(Beginning of DOCUMENT EXCERPT)
The best and worst ASX 200 stocks each year for the last decade - where are they now?
With the end of the year upon us, we’re on the cusp of getting a host of interesting data interrogating and summarising performance over the past 12 months.
Hugh Dive will share with us his Dogs of the ASX wire in January – a fan favourite – which looks at the performance of the 10 worst companies on the ASX at the end of 2022 and how they performed this year. He will also share the 2023 ‘dogs’ with us.
Inspired by Dive’s analysis but not wanting to steal any of his well-deserved thunder, I thought it might be an interesting exercise to review the best and worst-performing ASX 200 stock each year for the past decade.
In my mind, I expected they would make for interesting reading – but perhaps not as interesting as it turned out.
The sum total of the investigation is that being either the best or the worst in any given year is, statistically speaking, not a good place to occupy.
Some caveats
Whilst every effort was made to gather the correct data, some of this information was not particularly easy to piece together. I apologise in advance for any errors, and I am happy to hear from people if corrections need to be made - please comment below.
It has also been pointed out to me that stocks move in and out of the 200 each quarter and that there is a great deal of survivorship bias in the ASX 200. In any event, I don’t think that it takes anything away from the fun of the thought experiment, nor the insights gleaned.
The best performers
Please note the following:
- Return = percentage return in the year the stock was the best (or worst) performer
- Since = percentage return taken from the last closing price in the year the stock was the best (or worst) performer, up until close of business 5/12/23. Dividends are not included.
(End of DOCUMENT EXCERPT)
(Beginning of SOURCE DATA)
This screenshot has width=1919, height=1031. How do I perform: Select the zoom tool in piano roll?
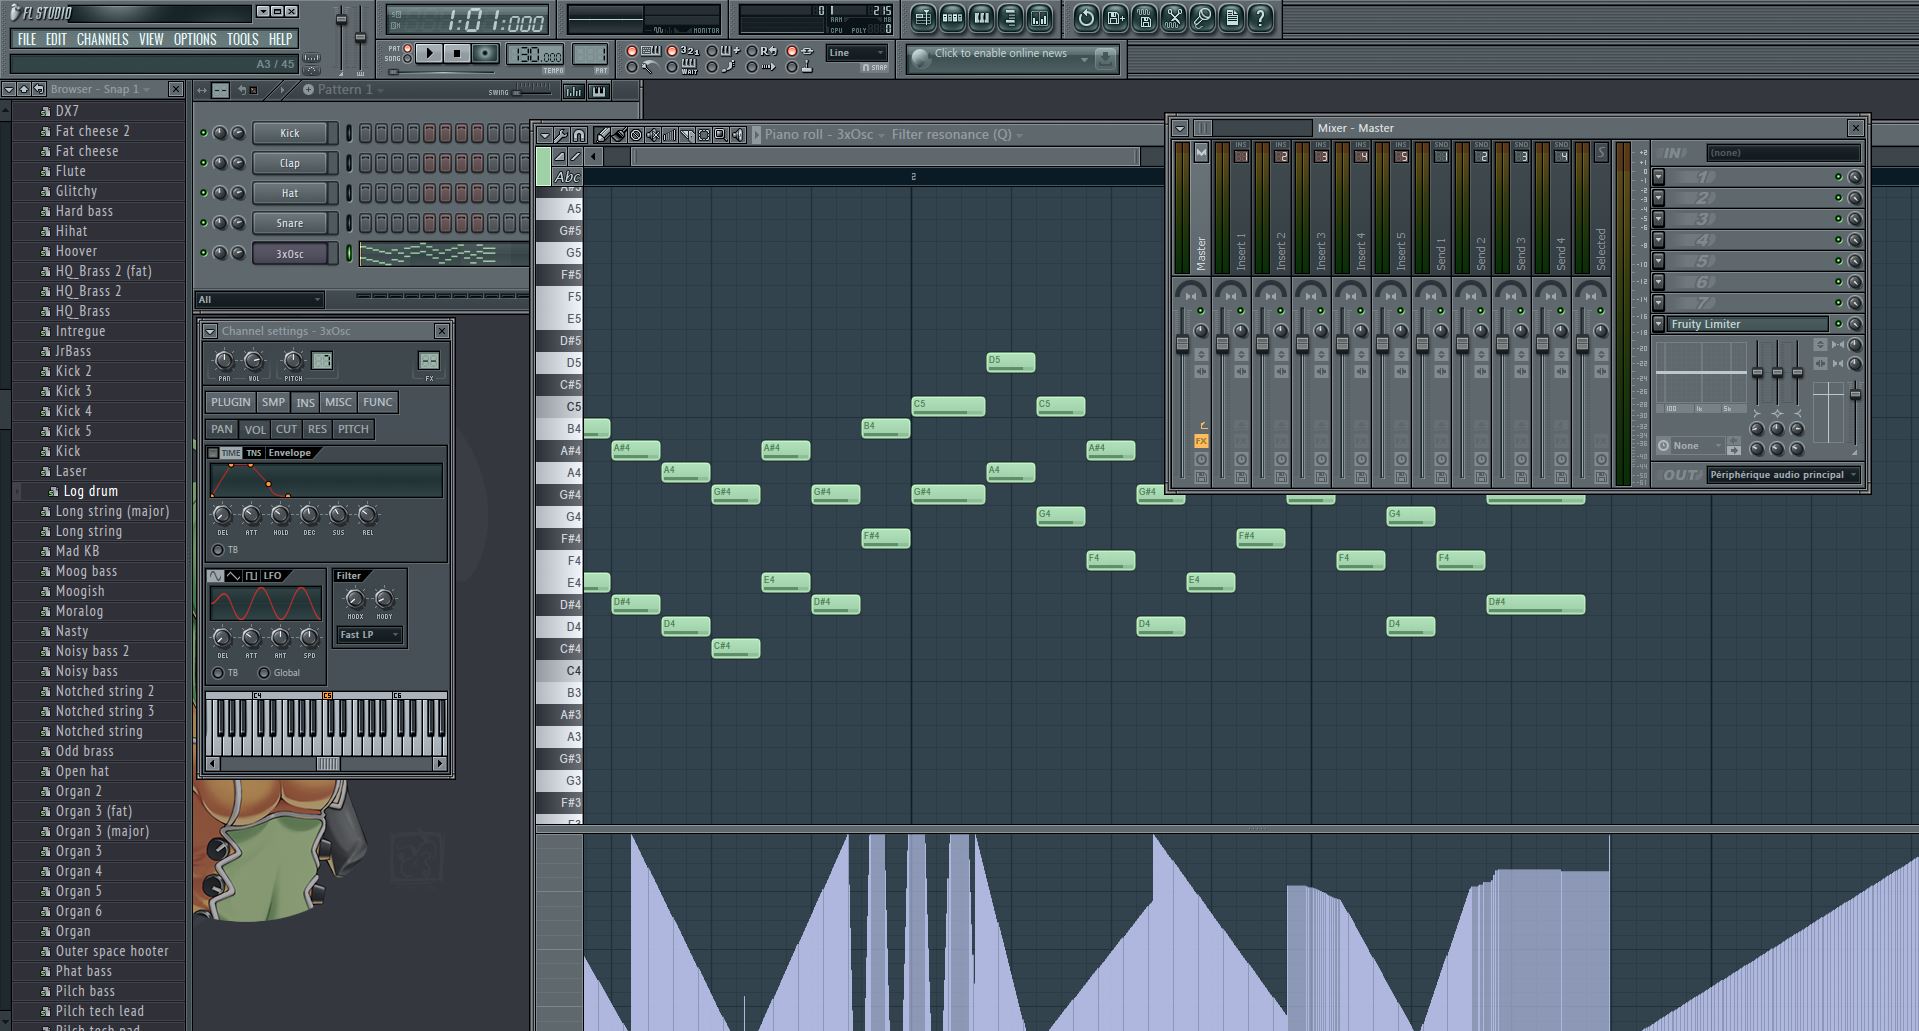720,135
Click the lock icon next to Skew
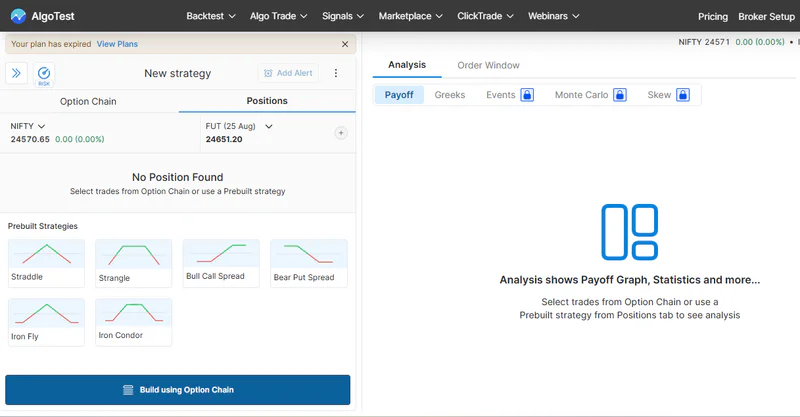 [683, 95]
(End of SOURCE DATA)
● WHAT IS NEEDED
Please extend the article on the best and worst ASX 200 stocks of the past decade, picking up right after its last line. The data is separate material and has no connection to the article.

● TASK OUTPUT
LEADERS
STOCK
CODE
RETURN
SINCE
2022
Whitehaven
ASX: WHC
241%
-25%
2021
Pilbara
ASX: PLS
268%
3%
2020
Afterpay
APT
303%
Delisted
2019
Avita Medical
ASX: AVH
696%
-73%
2018
Bravura
ASX: BVS
114%
-75%
2017
a2 Milk
ASX: A2M
261%
-53%
2016
Saracen
SAR
163%
Delisted
2015
Blackmores
BKL
452%
Delisted
2014
Liquefied Natural Gas
LNG
720%
Delisted
2013
Slater & Gordon
SGH
128%
Delisted
LEADERS | STOCK | CODE | RETURN | SINCE |
2022 | Whitehaven | ASX: WHC | 241% | -25% |
2021 | Pilbara | ASX: PLS | 268% | 3% |
2020 | Afterpay | APT | 303% | Delisted |
2019 | Avita Medical | ASX: AVH | 696% | -73% |
2018 | Bravura | ASX: BVS | 114% | -75% |
2017 | a2 Milk | ASX: A2M | 261% | -53% |
2016 | Saracen | SAR | 163% | Delisted |
2015 | Blackmores | BKL | 452% | Delisted |
2014 | Liquefied Natural Gas | LNG | 720% | Delisted |
2013 | Slater & Gordon | SGH | 128% | Delisted |
Wow, where to start?
The biggest standout to me was the number of stocks (five) that have since been delisted after being the best performer in a given year.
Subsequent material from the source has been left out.